## What to do
Beginning at the line that contains "At what coordinates" and finishing at the line that contains "This screenshot has height=269, width=652.", output the data below exactly. Include both end lines and no pictures.

## Entries supplied
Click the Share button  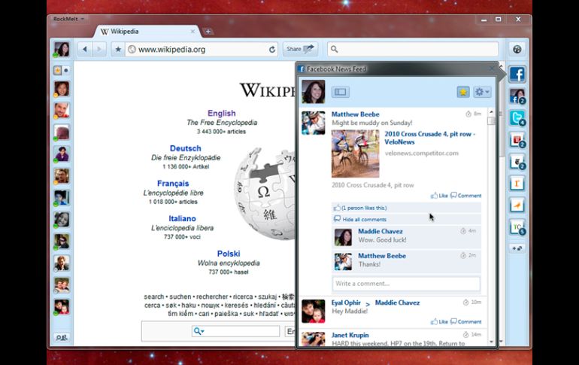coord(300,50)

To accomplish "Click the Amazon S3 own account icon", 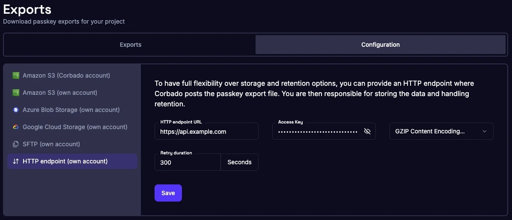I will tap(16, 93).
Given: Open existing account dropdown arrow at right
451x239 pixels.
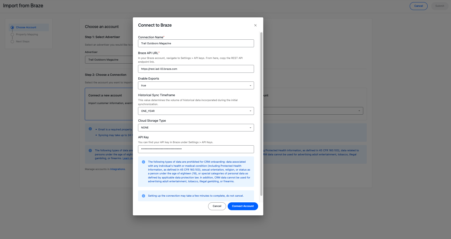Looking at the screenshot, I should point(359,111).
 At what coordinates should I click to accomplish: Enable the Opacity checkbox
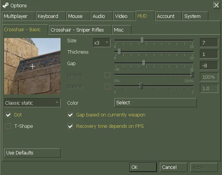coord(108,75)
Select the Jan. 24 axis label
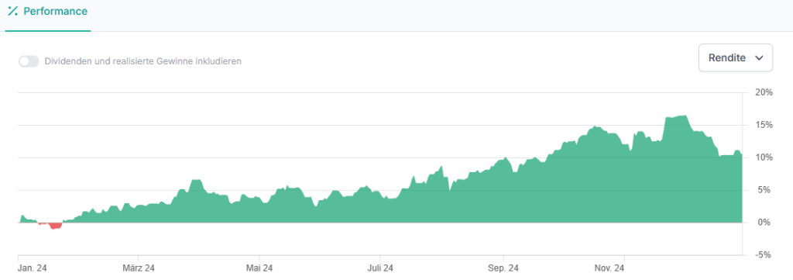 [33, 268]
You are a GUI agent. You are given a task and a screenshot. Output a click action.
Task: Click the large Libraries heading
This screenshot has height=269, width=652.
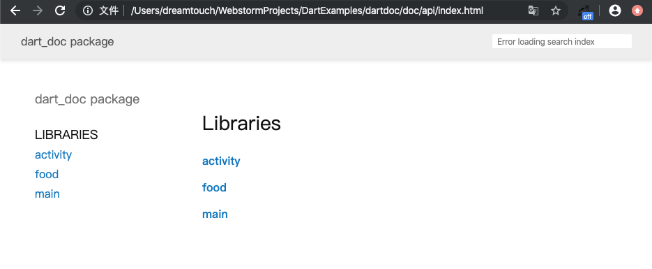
* * *
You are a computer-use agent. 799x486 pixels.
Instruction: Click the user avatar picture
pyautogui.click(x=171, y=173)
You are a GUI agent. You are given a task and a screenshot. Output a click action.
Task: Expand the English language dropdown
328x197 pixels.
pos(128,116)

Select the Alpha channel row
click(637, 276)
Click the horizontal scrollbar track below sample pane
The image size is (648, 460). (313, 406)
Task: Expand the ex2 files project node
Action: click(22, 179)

## Completed exercise
 At what coordinates should I click to accomplish: Enable the Opacity checkbox
coord(108,75)
Select the Jan. 24 axis label
 [33, 268]
You are a GUI agent. You are given a task and a screenshot. Output a click action.
Task: Click the large Libraries heading
This screenshot has height=269, width=652.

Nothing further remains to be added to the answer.